The World Travel & Tourism Council has predicted a concerning trend for U.S. tourism, forecasting that the nation will be the only one out of the 184 countries studied to see a decline in foreign visitor spending by 2025. Julia Simpson, the council’s president and CEO, stated that the U.S. is heading in the "wrong direction" while other nations extend welcoming gestures to tourists. In a similarly disheartening report, Tourism Economics estimated an 8.2% drop in international arrivals in 2025, indicating the impact of both domestic and international sentiments against traveling to the U.S.

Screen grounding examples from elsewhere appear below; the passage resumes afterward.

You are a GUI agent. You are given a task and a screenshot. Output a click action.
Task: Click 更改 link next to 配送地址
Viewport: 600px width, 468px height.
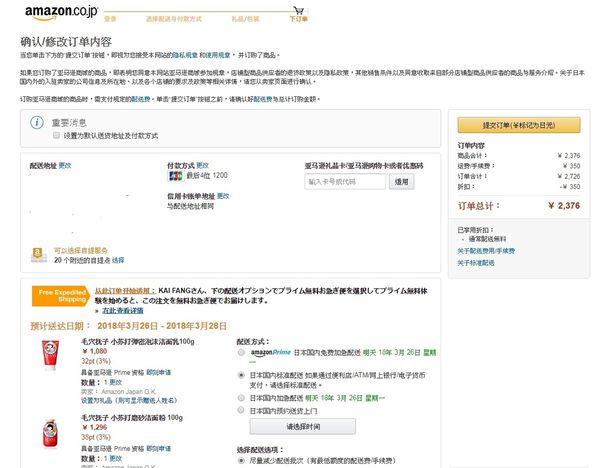(65, 164)
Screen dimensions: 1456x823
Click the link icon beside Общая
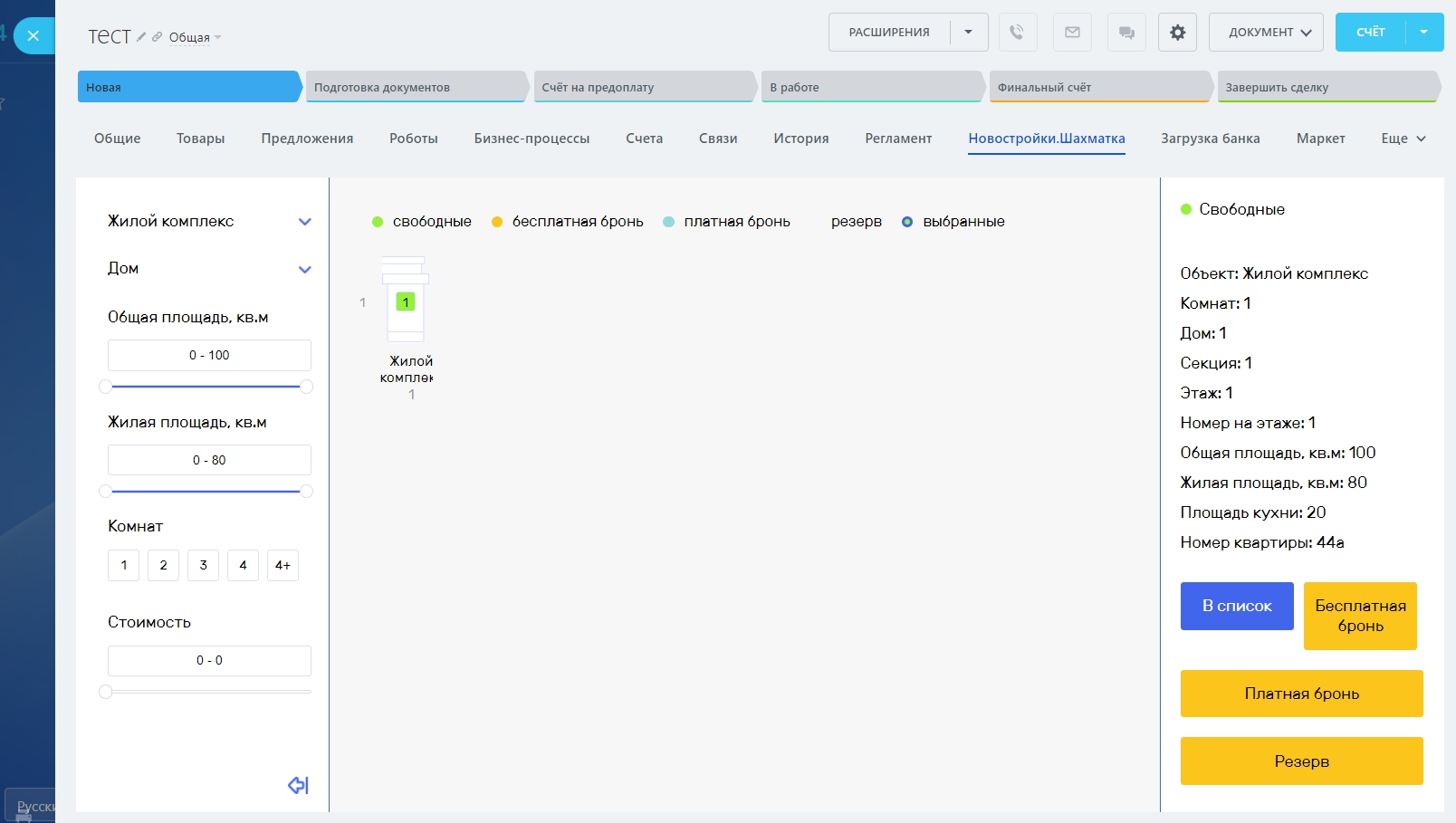[157, 37]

According to Deborah Friedland from the Eisner Advisory Group, the U.S. travel industry faces significant hurdles such as rising travel costs, political instability, and ongoing geopolitical tensions. The Trump administration has reignited strict policies reminiscent of the first term, including a travel ban affecting several countries and tightening visa regulations, which has further intensified the perception of the U.S. as unwelcoming to foreign visitors.

Some international events have also felt the effects of this perception. For example, organizers of an international swing dance competition in Harlem postponed their event due to concerns that foreign participants would feel unwelcome. Notably, a significant share of the attendees traditionally hails from Canada and France, illustrating how the climate of apprehension affects even cultural exchanges.

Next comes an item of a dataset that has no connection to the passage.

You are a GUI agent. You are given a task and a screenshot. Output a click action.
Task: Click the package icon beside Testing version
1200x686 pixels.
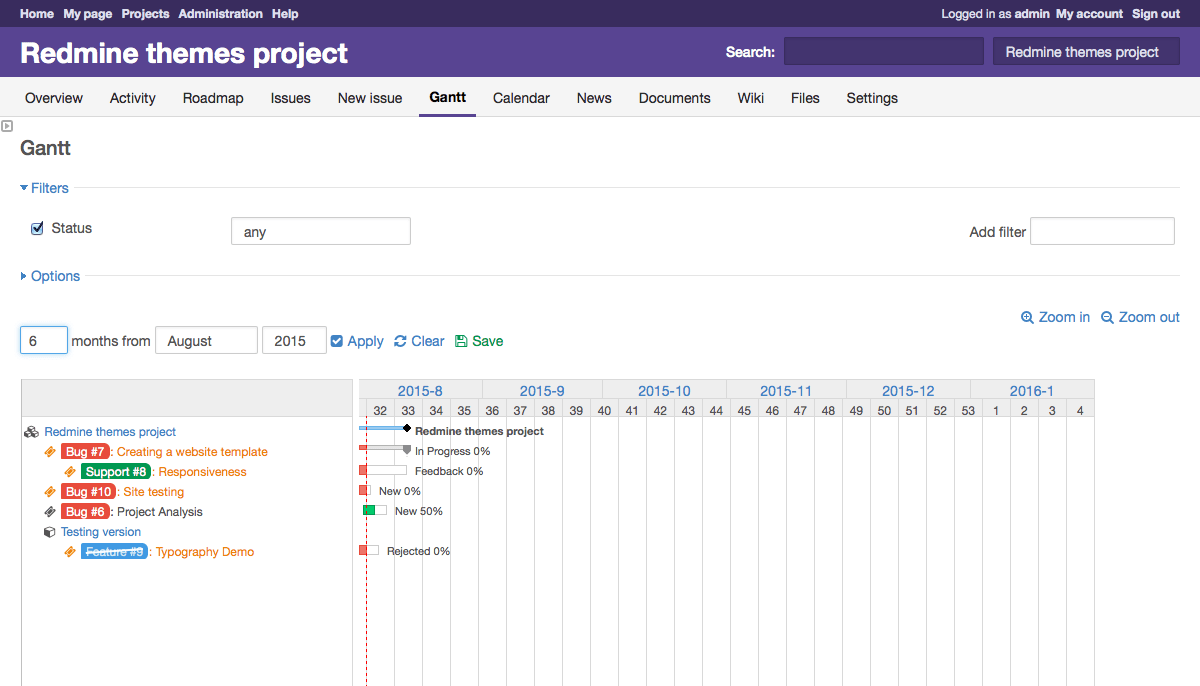pyautogui.click(x=49, y=531)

Washington, D.C., also reported declining international tourism, with tourism officials projecting a 5.1% drop in visitors for the year. Marketing efforts have been shifted to counteract the negative narrative by showcasing the positive aspects of the city through resident stories. Overall, U.S. government data indicates a decrease of over 3 million international visitors compared to the previous year.

While Western Europe saw a 2.3% decline in visitors, notable drops were recorded from Denmark, Germany, and France. The Asian market also witnessed steep declines, with travelers from countries like Hong Kong and the Philippines showing reduced interest in visiting the U.S. Conversely, some nations such as Argentina and Brazil recorded an increase in visitor numbers.

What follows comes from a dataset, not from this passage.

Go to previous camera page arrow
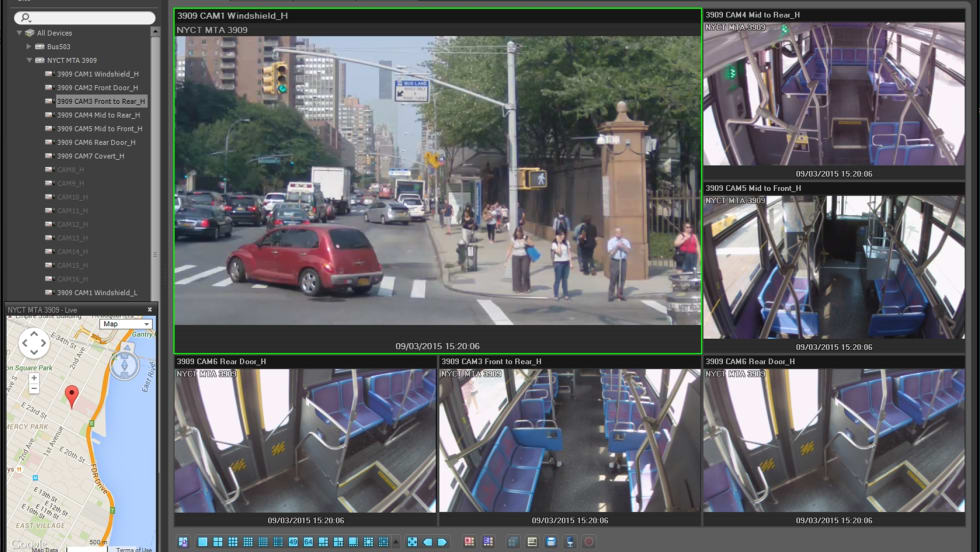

Despite the downturn, some destinations in the U.S. experienced a boom in local tourism. For instance, the Door Peninsula in eastern Wisconsin benefitted from a surge of Midwest visitors, leading to bustling businesses and packed restaurants. Major U.S. airlines reported increasing demand for domestic flights, with airline bookings up by about 2% compared to the previous year for the Labor Day weekend, expected to be the busiest in 15 years.

However, the impact of absent Canadian tourists remains palpable in Buffalo, which saw over 20.2 million visitors from Canada the previous year—more than from any other country. Data indicated a significant shift, with more U.S. residents traveling into Canada than vice versa for the first time in nearly twenty years, aside from the pandemic period. By July, Canadian car trips to the U.S. dropped by 37%, with a 26% reduction in air travel as well.

In response to these developments, Visit Buffalo Niagara has adjusted its marketing strategies, turning its focus toward cities like Boston, Philadelphia, and Chicago. They also leveraged amateur children's sports events to compensate for the loss of Canadian tourists. Kaler reassured that Canadians are valued beyond their economic contribution, expressing hopes for their eventual return when circumstances improve.